- [ARBEITSANWEISUNGEN]:
(1) Schreiben Sie aus dem Forenthread zum GridBagLayout den Abschnitt wörtlich ab, der mit den Worten beginnt, die „## Guest (6.“ enthalten, und mit „über das ganze.“ endet.
(2) Welches Layout wird im Forenthread zum GridBagLayout als Alternative zum GridBagLayout genannt?
(3) Führen Sie den Forenthread zum GridBagLayout im Anschluss an seinen letzten Satz weiter.

- [VORLIEGENDER TEXT]:
Alternativ zum GridBagLayout kann auch das TableLayout (nicht im JSE-API enthalten) genutzt werden, welches leichter zu handhaben sein soll.


----------



## Student (5. Nov 2004)

okay. danke.
ich muss mich da nochmal mit befassen. habe das jetzt ganz gut hinbekommen .. leider nur durch copy & paste. muss mich mir nochmals anschauen, damit ich da nicht irgendwelchen mist zusammengekleistert habe.

aber .. danke ;-)
wenn noch jemand einen guten hyperlink hat ... ich freu mich darüber.

grüße ben.


----------



## Guest (6. Nov 2004)

Mach Dir am besten immer eine Skizze von dem Layout, das Du erreichen
möchtest. Dann ziehst Du horizontale und vertikale Linien über das ganze.

- [BEREITGESTELLTE DATEN]:
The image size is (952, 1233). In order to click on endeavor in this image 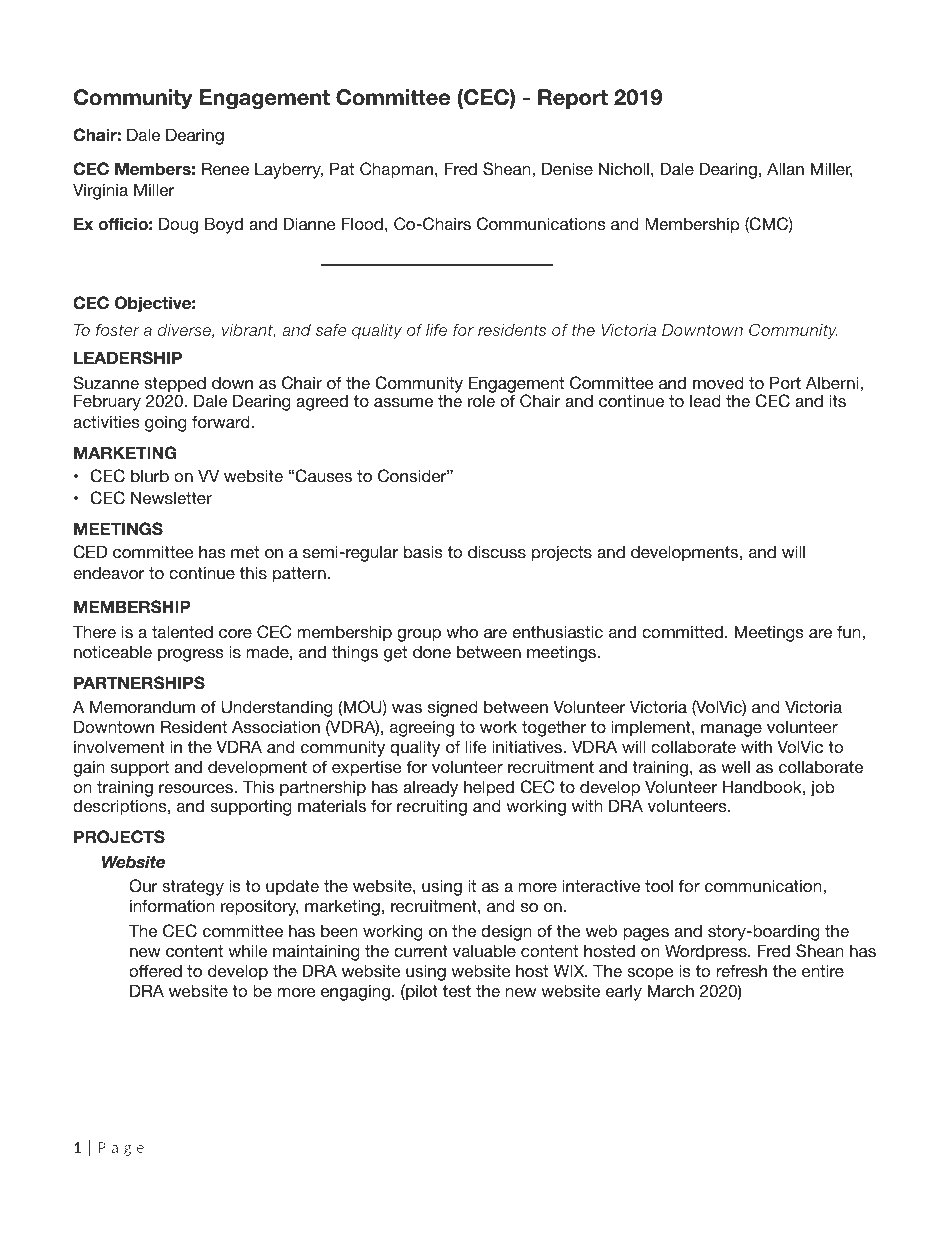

- [ANTWORTEN JE AUFGABE]:
(1)
## Guest (6. Nov 2004)

Mach Dir am besten immer eine Skizze von dem Layout, das Du erreichen
möchtest. Dann ziehst Du horizontale und vertikale Linien über das ganze.

(2) Das TableLayout.

(3)
Die Hilfslinien helfen dann dabei, festzustellen, wohin welche Komponente
kommt und wieviele Spalten/Zeilen sie belegt. Mit GridbagLayout kann man
so gut wie jedes Layoutproblem erschlagen.
Rest wie insets, fill etc. ist Kosmetik.

Eine gute Alternative ist das hier: www.javalayout.com. 
Einfacher geht's nicht mehr.


----------



## bygones (6. Nov 2004)

ich würde dir auch nicht raten die constraints einzeln bei jedem add zu schreiben, das finde ich zu unübersichtlich...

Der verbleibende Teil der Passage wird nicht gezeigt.